Oğluyla, kaybolan Nişancı’yı bulmak için Bayburt’a gittiğinde cep telefonundan görüştüğünü tabir eden baba Gidergelmez, ortalarında geçen sohbeti şöyle anlattı:
“Allah işini rast getirsin oğlum dedim. Oraya gidince bir daha aradı konuştuk. ‘Ne yapıyorsunuz?’ dedim. ‘Hala arıyoruz, bulamadık.’ dedi. ‘Oğlum televizyondan baktım, çok emin yer değil. Dikkat edin.’ dedim. O da ‘Baba merak etme iple bağlıyız, sen dua et kâfi. Biz aramazsak kim arayacak.’ dedi. ‘Onu bulmamız lazım’ dedi. İşini çok severdi. Şehit oldu artık. Onunla gurur duyuyoruz.”

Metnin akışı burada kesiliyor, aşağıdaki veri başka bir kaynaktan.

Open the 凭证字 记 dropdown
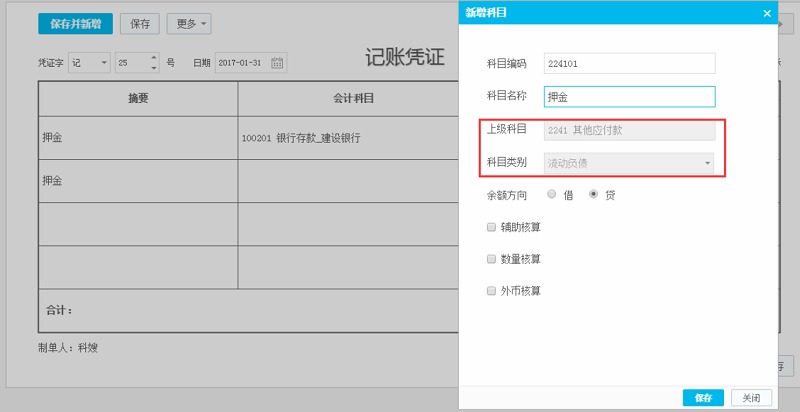Screen dimensions: 800x412 click(89, 62)
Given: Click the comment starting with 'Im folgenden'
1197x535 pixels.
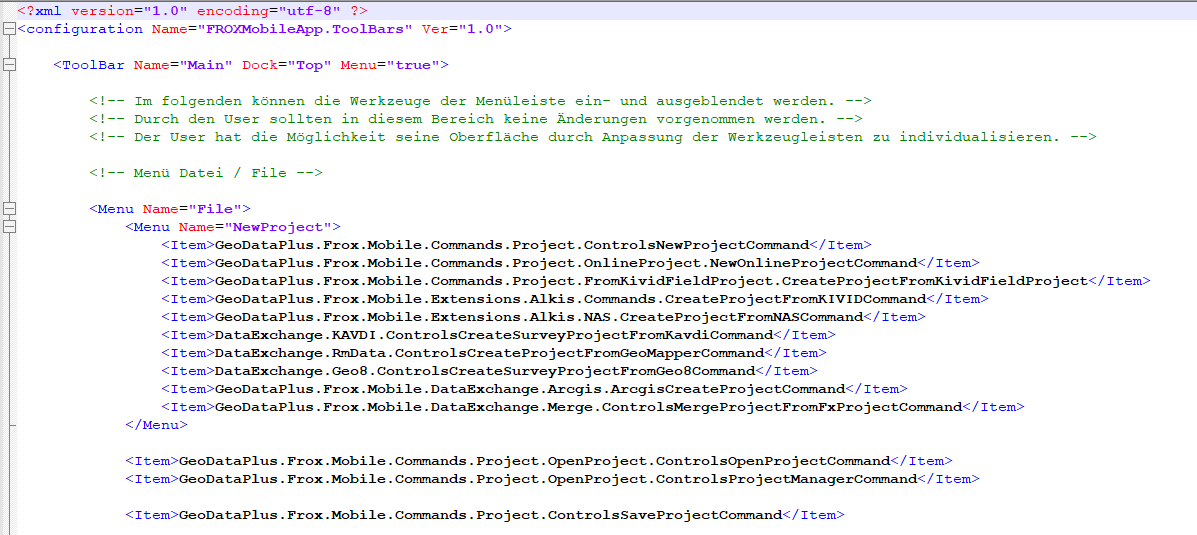Looking at the screenshot, I should [480, 101].
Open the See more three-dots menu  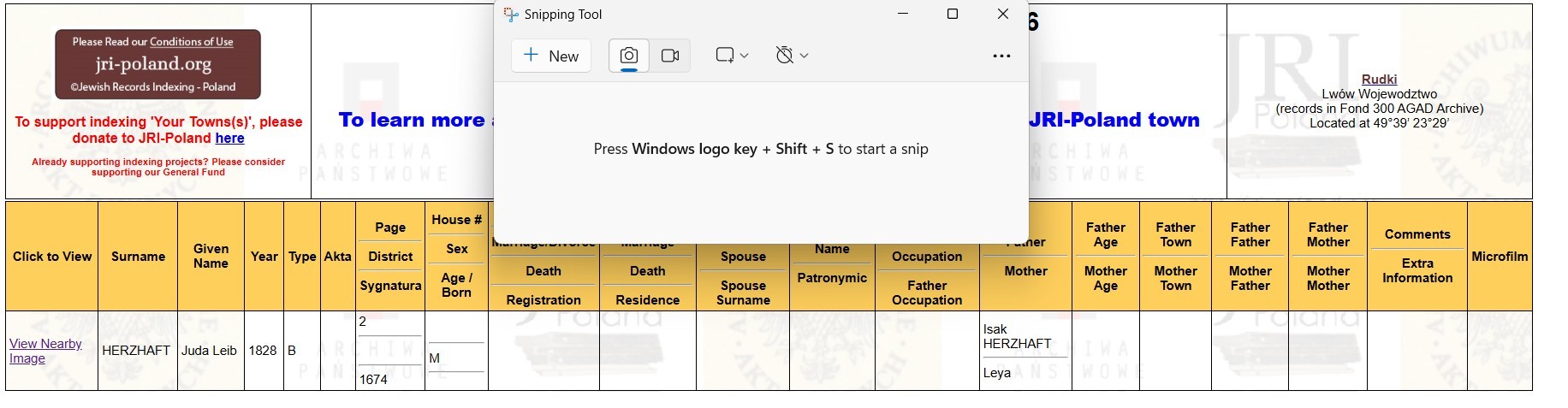point(1001,56)
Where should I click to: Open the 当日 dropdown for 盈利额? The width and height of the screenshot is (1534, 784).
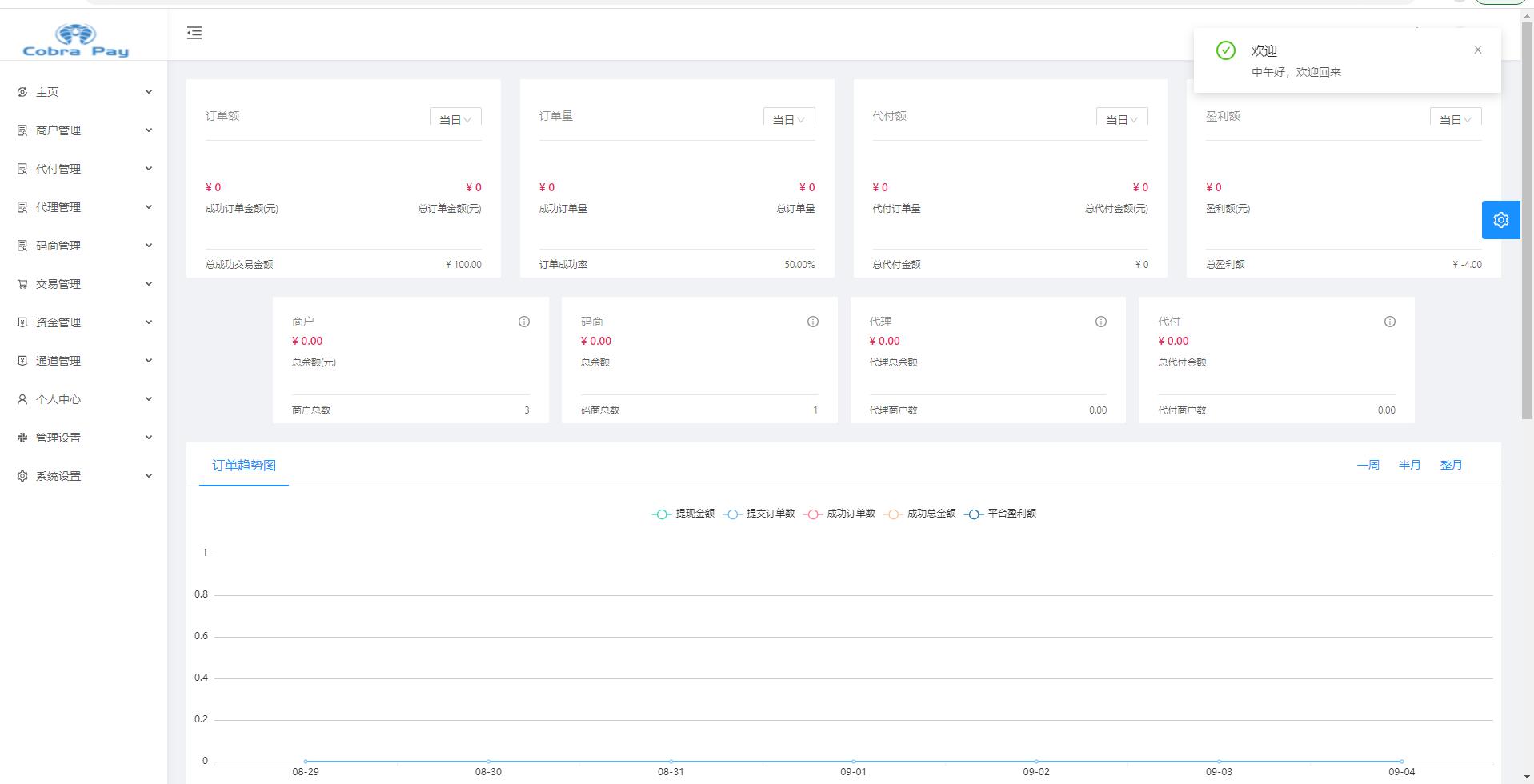(1455, 119)
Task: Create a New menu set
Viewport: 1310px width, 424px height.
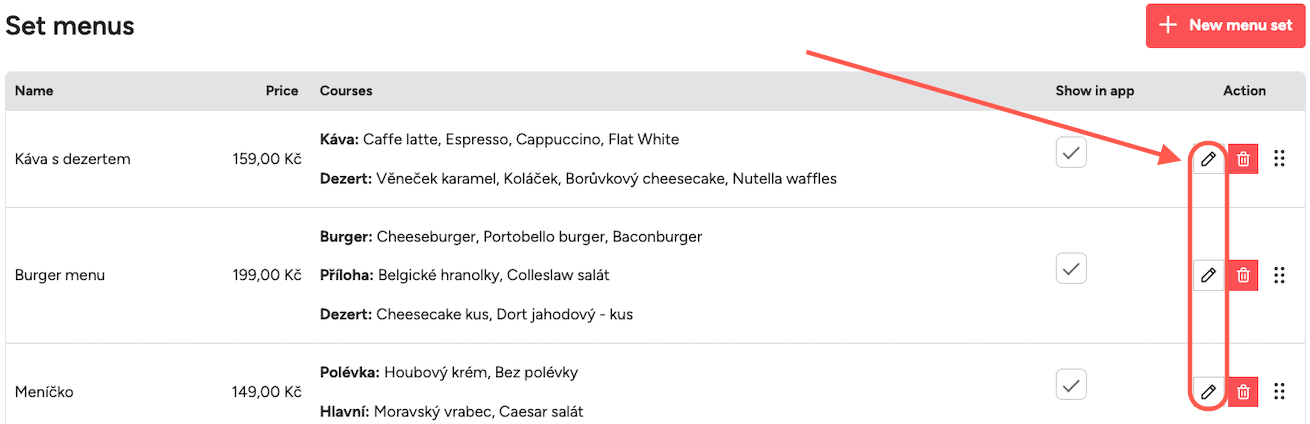Action: [x=1226, y=25]
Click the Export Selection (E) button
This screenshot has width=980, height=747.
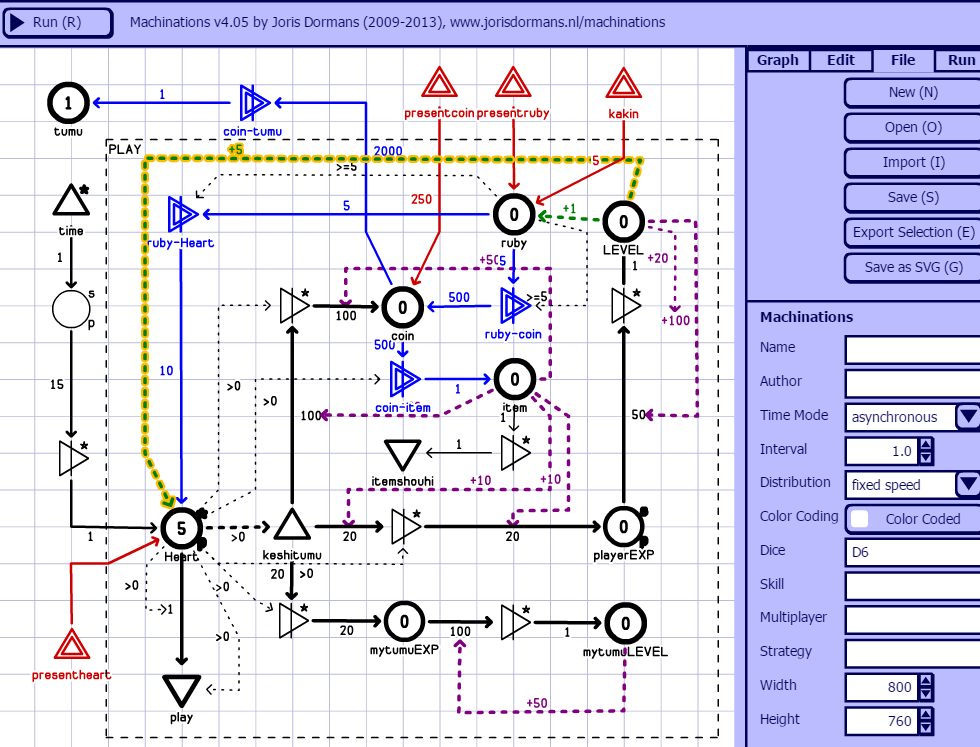(913, 232)
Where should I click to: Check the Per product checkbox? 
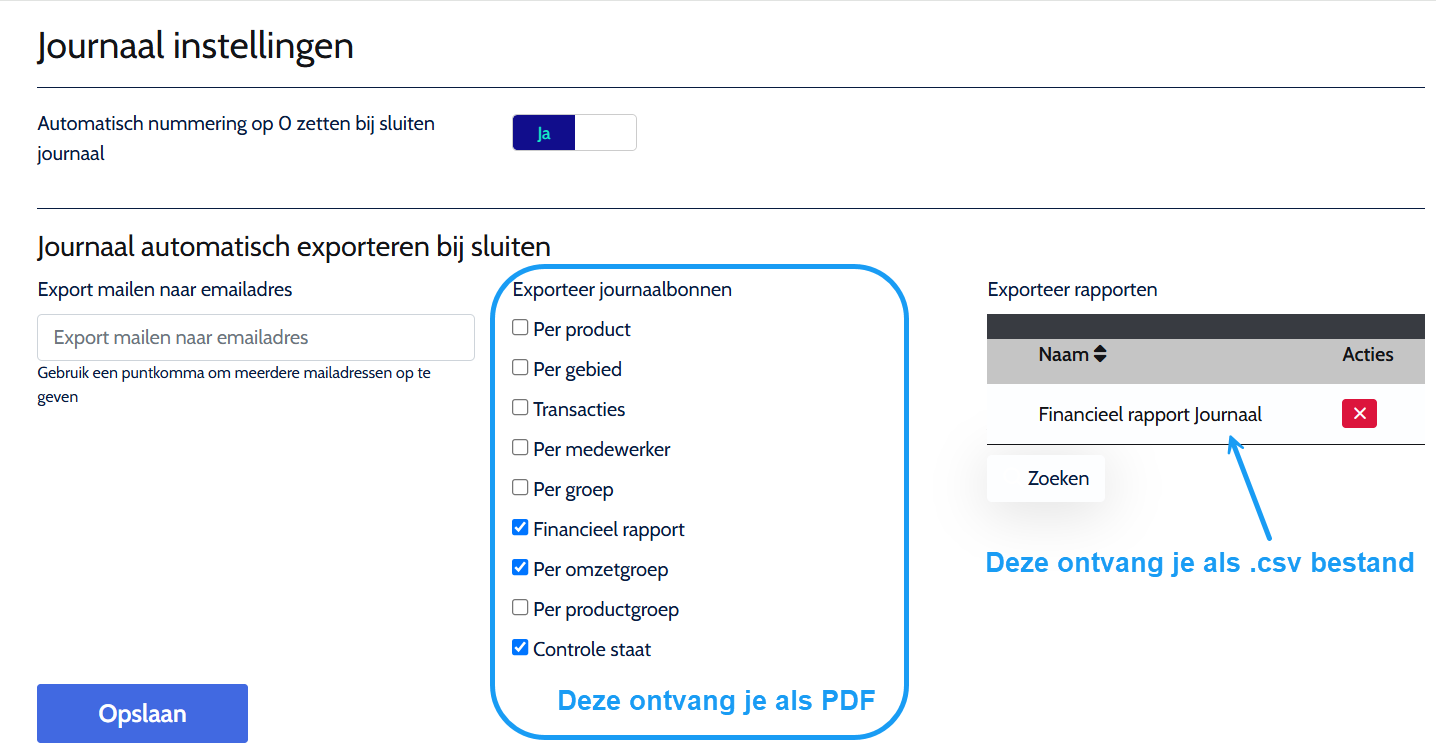pyautogui.click(x=520, y=328)
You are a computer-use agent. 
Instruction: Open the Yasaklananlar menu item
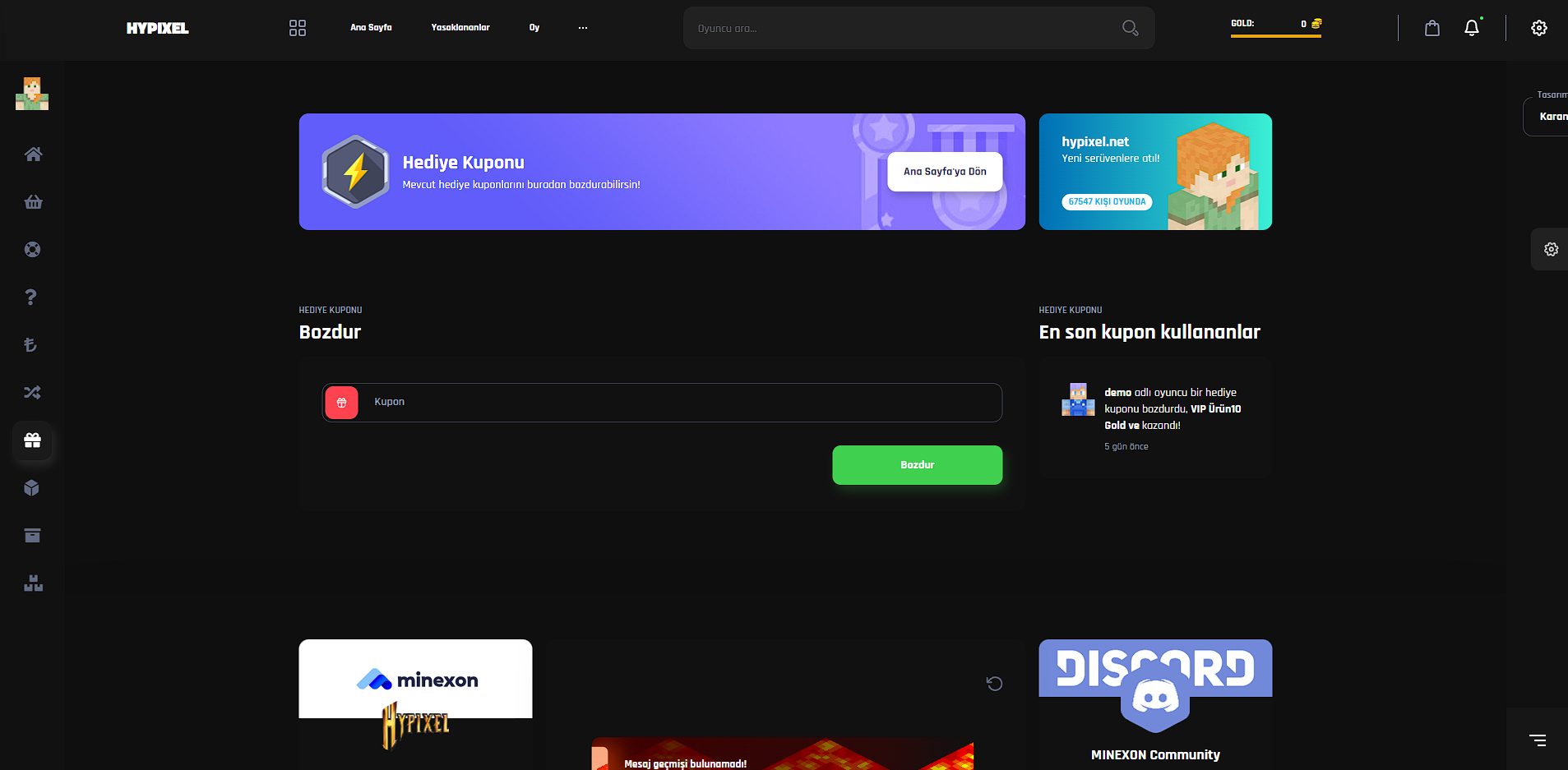[x=460, y=28]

– “Allah ona en hoş makanı nasip etti”
Şehidin ablası Şule Yıldız ise kardeşini çok sevdiğini ve yüreğinin yandığını belirtti.
Kardeşinin çok sevinçli biri olduğunu lisana getiren Yıldız, “O bizim konutumuzun sevinç kaynağıydı. Çok espri yapardı. Ancak birebir vakitte en merhametli çocuğuydu. Anne ve babasına çok düşkündü. En küçük ihtiyacımızda bile koşa koşa gelirdi. Allah ona en hoş makanı nasip etti. İnsanın kardeşiyle ilgili tek bir makûs anısı olmaz mı? Benim yok. Zira çok merhametli biriydi.” diye konuştu.
Şehidin babasının kuzeni İsmail Çavdar da şehit Gidergelmez ve ailesiyle çok yakın olduklarını anlattı.
Onu daima hoş anılarla hatırladıklarını söyleyen Çavdar, “Tek tesellimiz onun şehit olması. O makamı hepimiz önemsiyoruz. Şehidi çocukluğumuzdan beri tanıyoruz. O daima asker olmak istiyordu. Vakit zaman bana da söylemişti. Gençliğinde yüzmeyi çok severdi, daima denize ve havuza giderdi. Ele avuca sığmayan sevinçli biriydi.” dedi.